Again, I know next to nothing about the disease, but this lady I know in passing was pleased with her pump and special contacts (she wore contacts anyway before these special glucose indicator ones were available).  I suppose my only point is that she lives a very normal life and seems far less concerned about constant testing with her "x-ray vision eyes"; as she calls them.


----------



## bczoom

I know what you mean.  Often, when something happens to a family member, friend or other, your initial action is to "take action".  Later, after the "initial" crisis period is over and you have a chance to contemplate, is when you mentally break down at some level or another.  The two most vivid for me right now was when my daughter was born (emergency c-section followed by being sent directly to the NICU) and 9/11.  A degree of mental collapse happened after each.

Glad to hear they're making great strides in the stem cell approach.  Keep us up to date.


----------



## Melensdad

Dargo, I've never heard of the sugar detecting contact lenses.  Just one more thing to look into since my daughter already wears glasses/contacts!

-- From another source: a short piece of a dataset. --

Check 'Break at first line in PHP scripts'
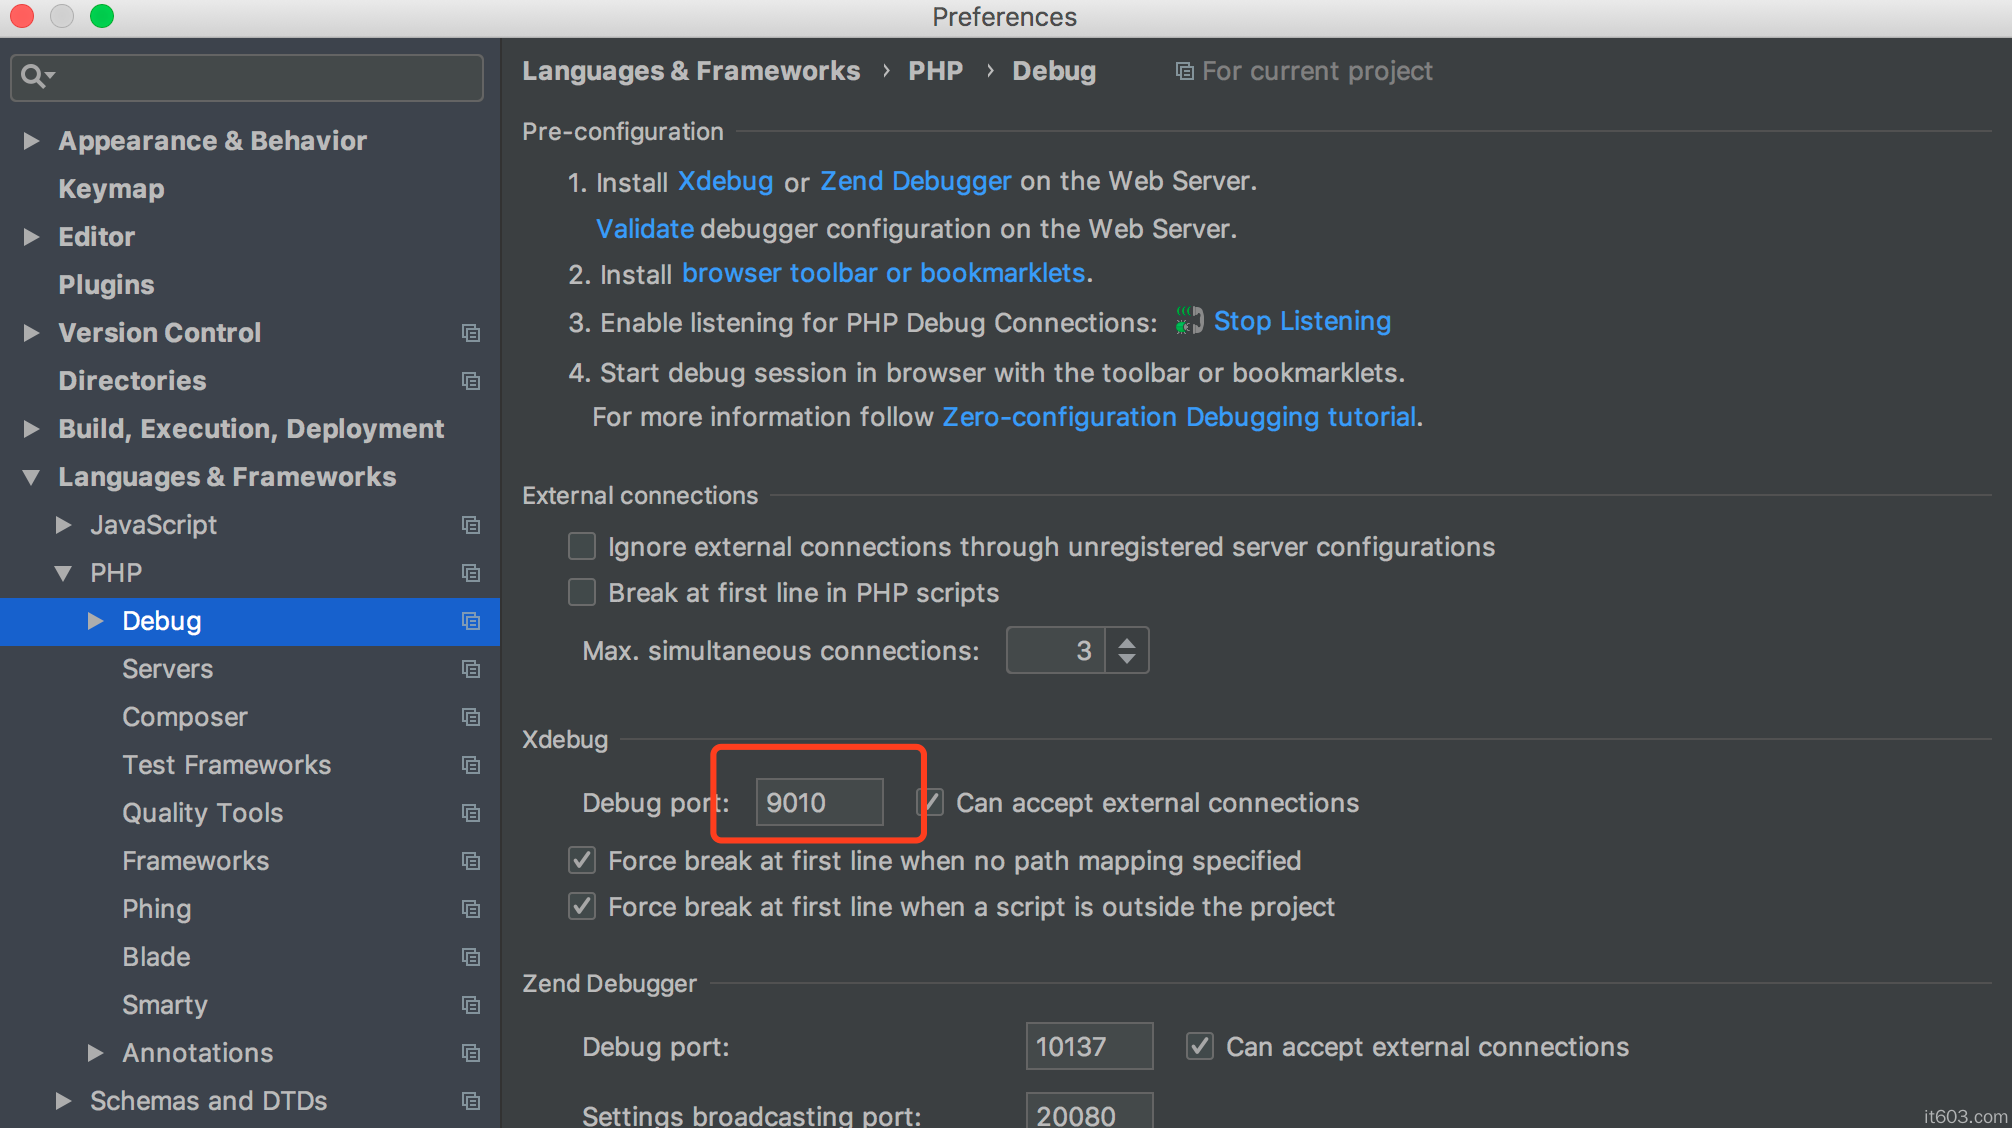 pyautogui.click(x=582, y=592)
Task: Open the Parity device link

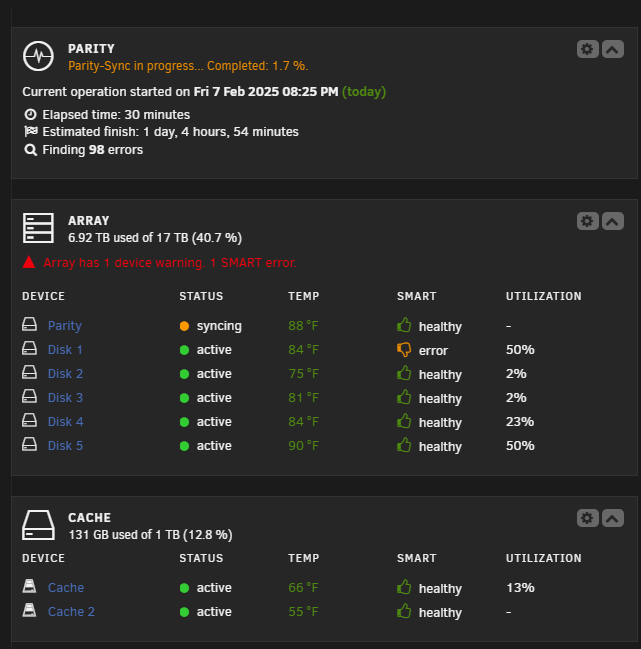Action: point(65,326)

EDIT:  look what a google search turned up:  http://www.engadget.com/2006/11/15/researchers-develop-blood-sugar-monitoring-contacts/


----------



## OhioTC18 RIP

Bob,
Sometimes it takes the mental/emotional release to get you out of the shock and protective mentality. After all, it is your own flesh and blood  laying there in the hospital and you seem so helpless. At least I did. The long term effects are something to think about, but with proper monitoring/control and follow up care, she will lead as much a "normal" life as anyone else.

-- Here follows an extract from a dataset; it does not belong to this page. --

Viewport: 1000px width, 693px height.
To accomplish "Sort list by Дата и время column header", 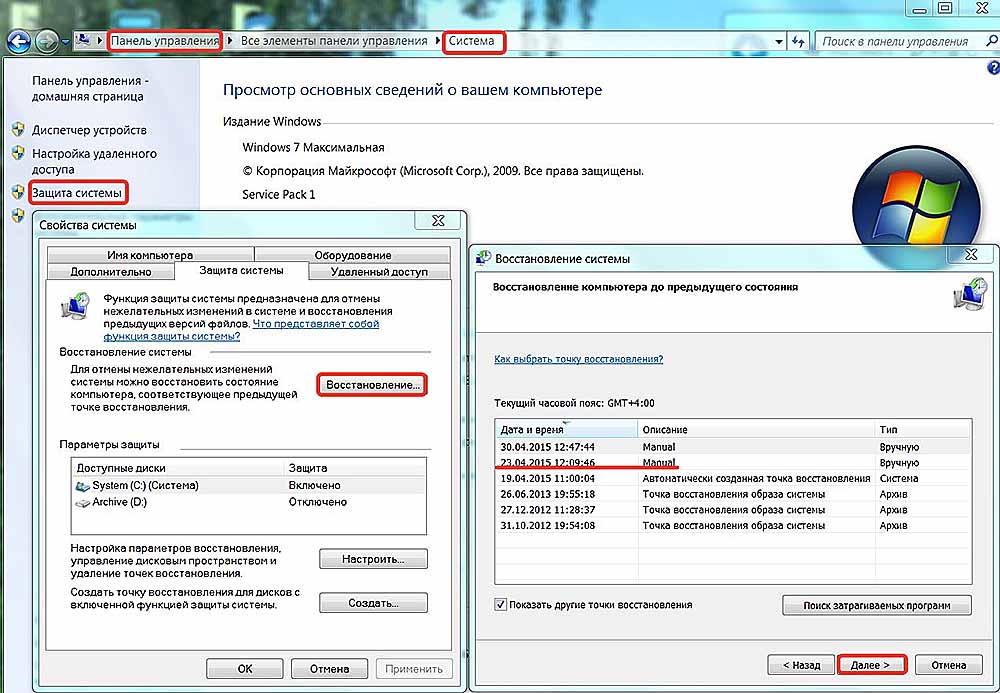I will coord(566,428).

Does the "crash kit" have Glucose tabs in it? In case of a low glucose level.

I wish my son would monitor his better. As much as I tried when he lived here the last time, he never kept up on it. He was adult age, so who was I to bitch? When he moved out, he gave me some extra test strips for his tester so I could use them. They were expired, by over a year.


----------



## Melensdad

The crash kit has 2 "boxes" of apple juice, 3 glucose tablets, and a pre-measured syringe in case all else fails and she passes out.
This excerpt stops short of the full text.